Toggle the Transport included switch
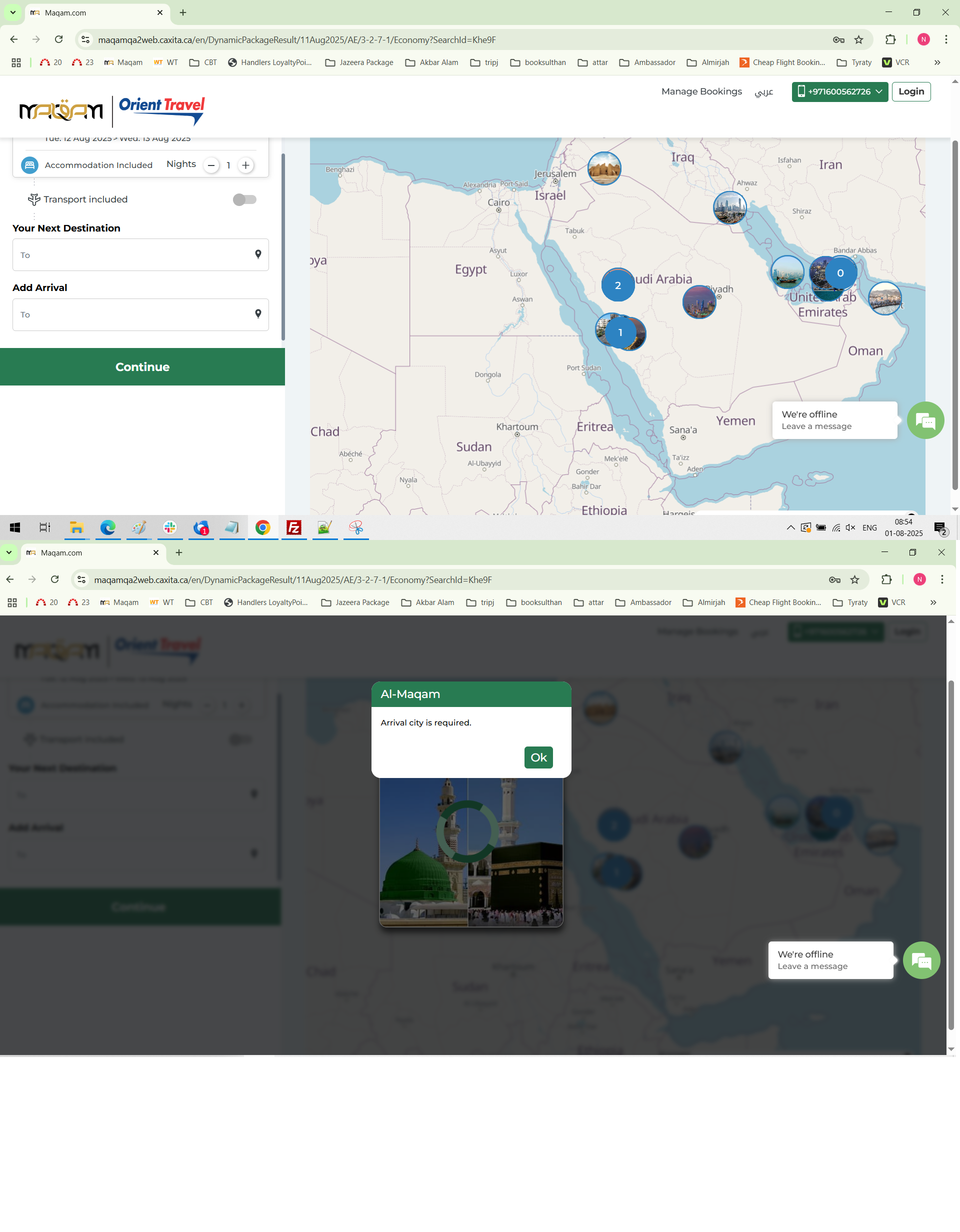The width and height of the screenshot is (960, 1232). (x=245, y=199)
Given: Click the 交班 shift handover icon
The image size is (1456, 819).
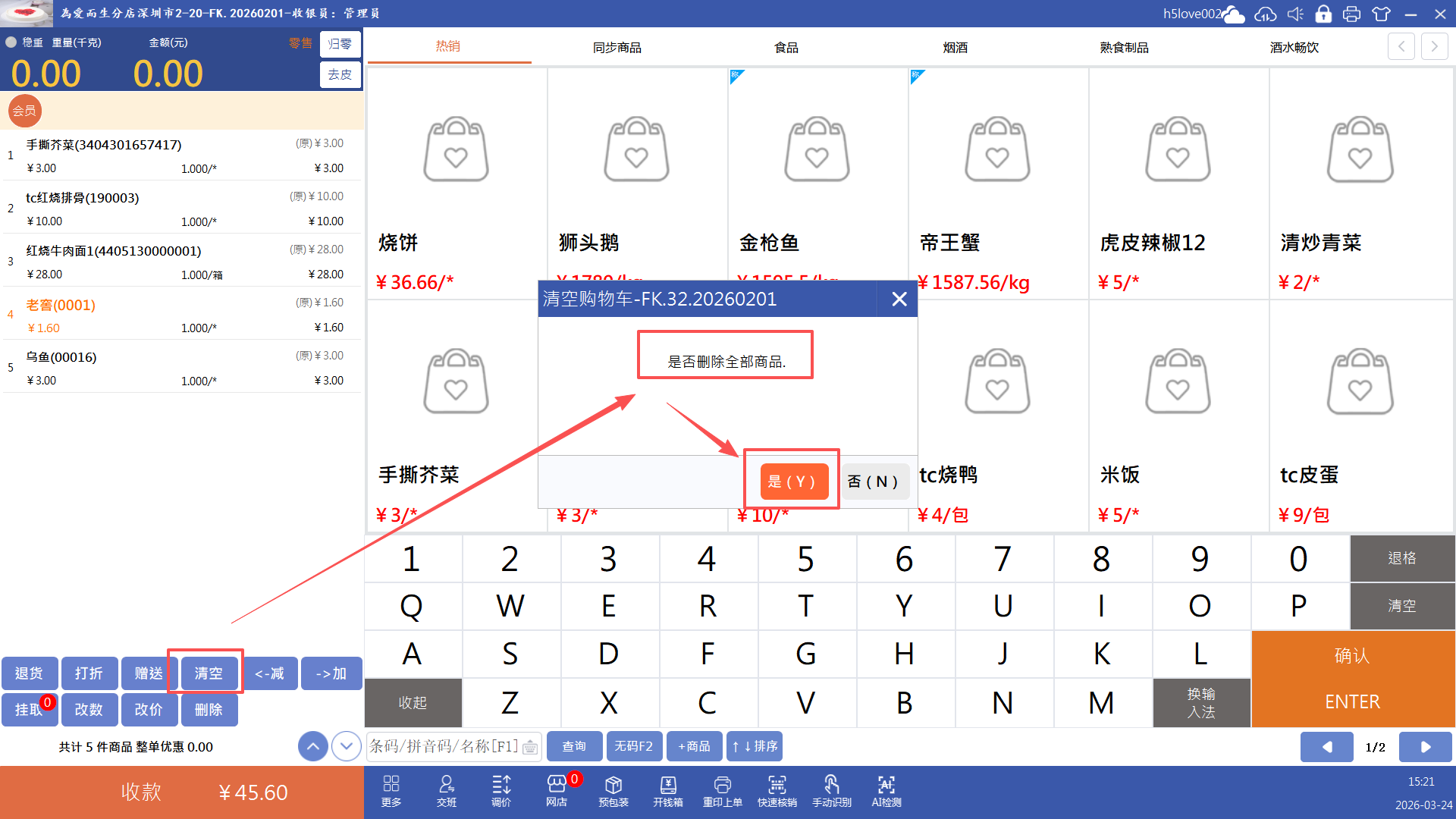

+++

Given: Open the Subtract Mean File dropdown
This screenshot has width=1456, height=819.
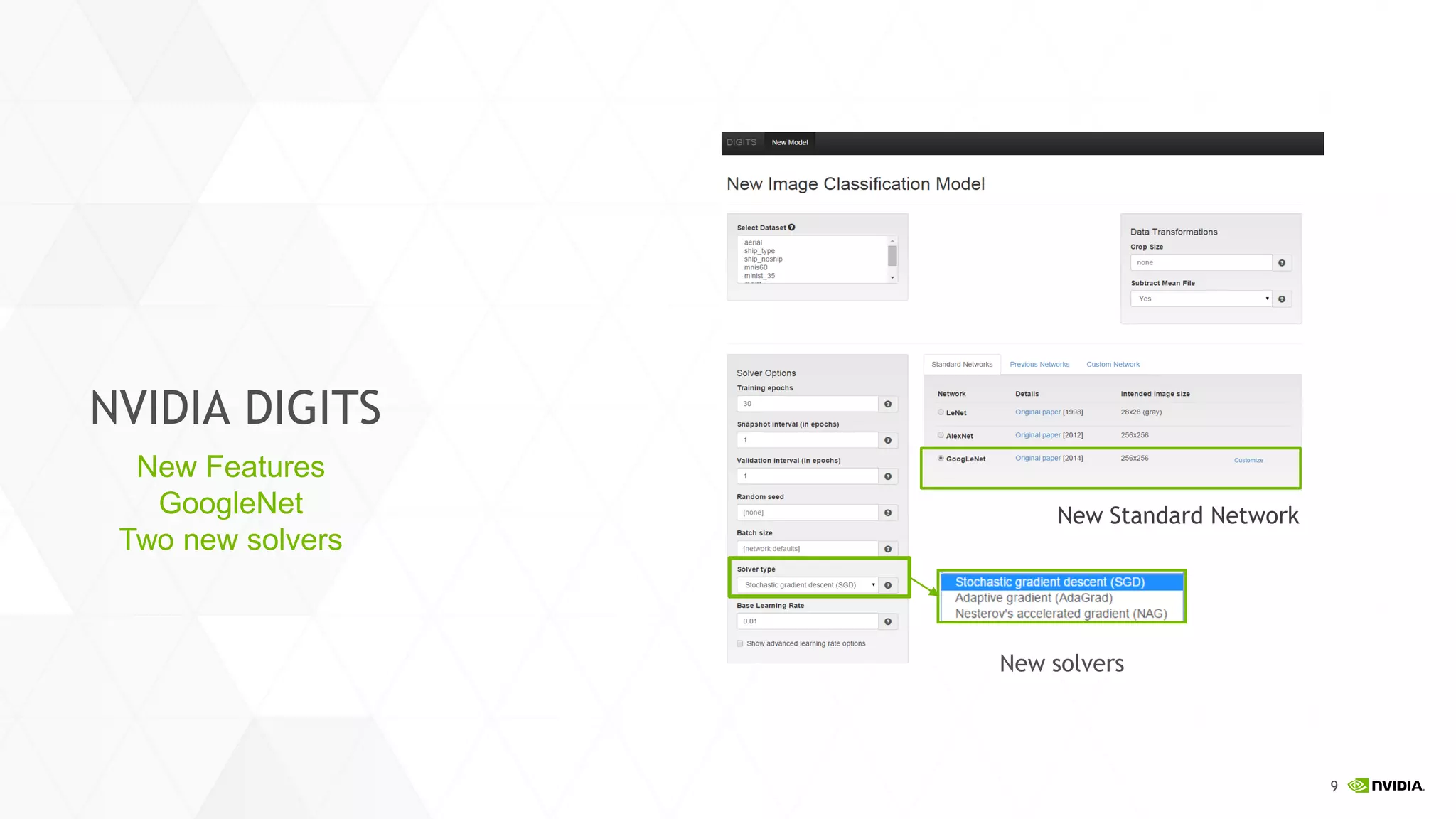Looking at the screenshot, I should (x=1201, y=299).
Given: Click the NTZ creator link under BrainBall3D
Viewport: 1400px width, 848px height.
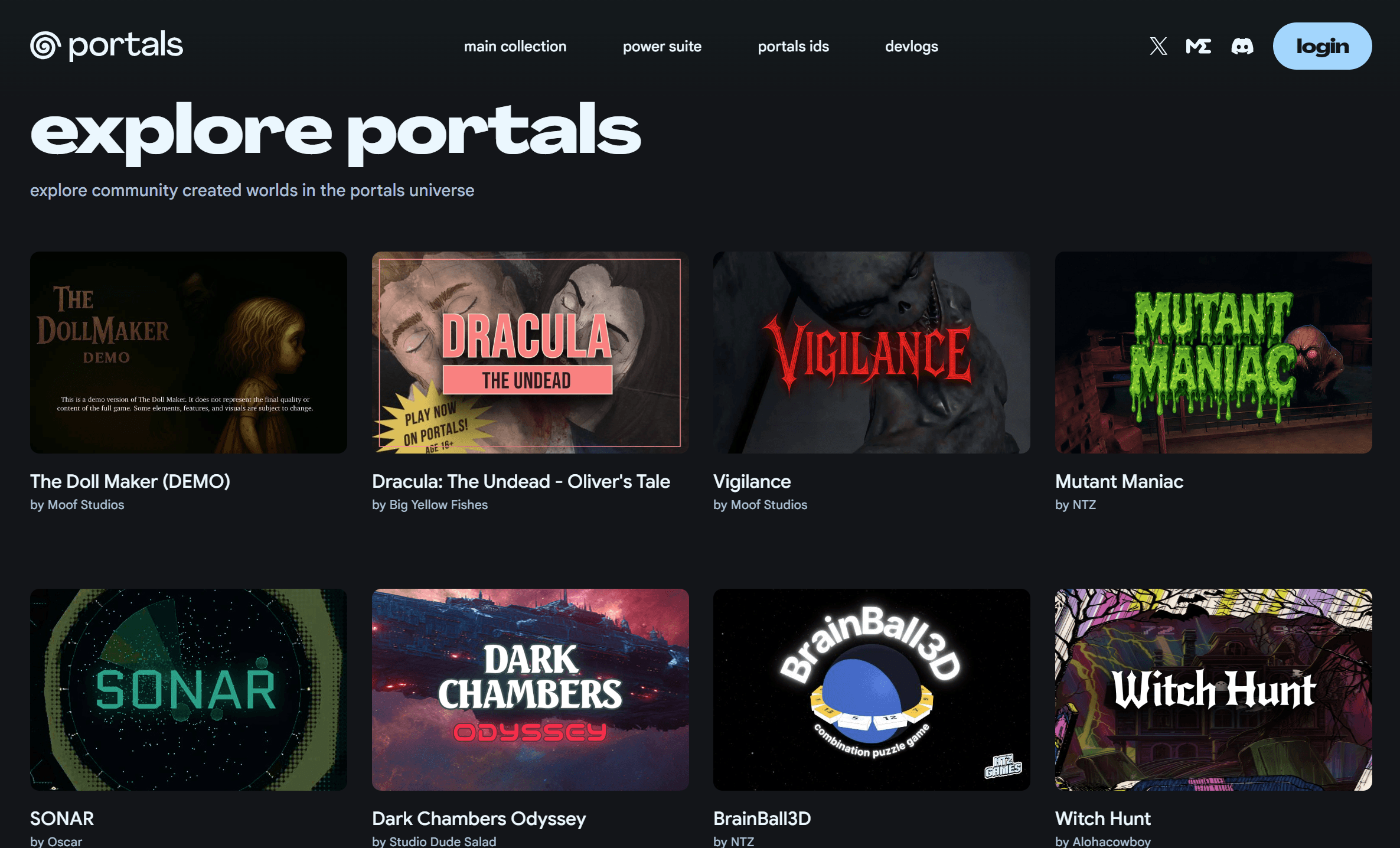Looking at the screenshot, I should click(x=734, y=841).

+++

- _Problem details_:
Your answer must be every line from the entries that contains the string "Given", copied as it stands.

- _Exercise response_:
Given: Click the 交班 shift handover icon
Given: Open the Subtract Mean File dropdown
Given: Click the NTZ creator link under BrainBall3D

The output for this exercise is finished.